Get Vaccinated and Still Get COVID-19

In May 2021, a patient with COVID-19-associated pneumonia was admitted to the central hospital of the Tavastia Proper health district in Finland (Euro Surveill 2021;26:2100636). RT-PCR demonstrated the Delta variant. The patient was discharged four days later. Six days after discharge, two patients in the same ward developed symptoms of infection. Both tested positive for the Delta variant. The infection spread to three additional wards, infecting three patients and 21 health care workers. Some patients were transferred to other hospitals prior to identifying their exposure, transmitting the Delta variant to four other hospitals before the outbreak was identified.

By the time the outbreak was controlled, 58 patients were infected with the Delta variant. Contact tracing identified several patients infected by health care workers despite high vaccination rates and universal use of PPE. Eighteen patients died. Of the deceased patients, six were unvaccinated, 11 had received one dose, and one was fully vaccinated. All had underlying medical conditions.

There were 45 cases among health care workers. None had serious illness. Of these, 18 were fully vaccinated (Pfizer mRNA BNT162b2), six had received one dose, and 21 were unvaccinated. Contact tracing demonstrated that three symptomatic, fully vaccinated health care workers transmitted COVID-19 to patients, colleagues, and household contacts.
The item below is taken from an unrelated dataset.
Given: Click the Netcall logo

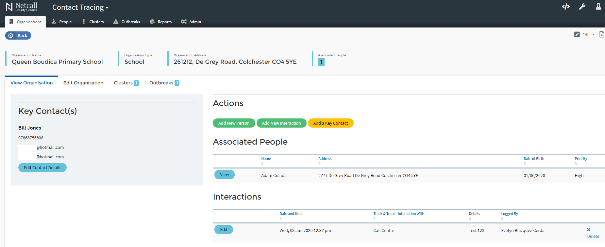Looking at the screenshot, I should (22, 7).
No secondary infections were traced to the five fully vaccinated health care workers without symptoms.

In the local community, 62 secondary infections were identified among close contacts of infected patients or health care workers.

In July 2021, there was an outbreak of 469 cases of COVID-19 in Barnstable County, Massachusetts, centered in the city of Provincetown (MMWR 2021;70:1059-62). Nearly three quarters of the cases were among those who were fully vaccinated. Of the fully vaccinated cases, 46% had received the mRNA vaccine from Pfizer-BioNTech, 38% had received the vaccine from Moderna, and 16% had received the vaccination from Johnson & Johnson/Janssen.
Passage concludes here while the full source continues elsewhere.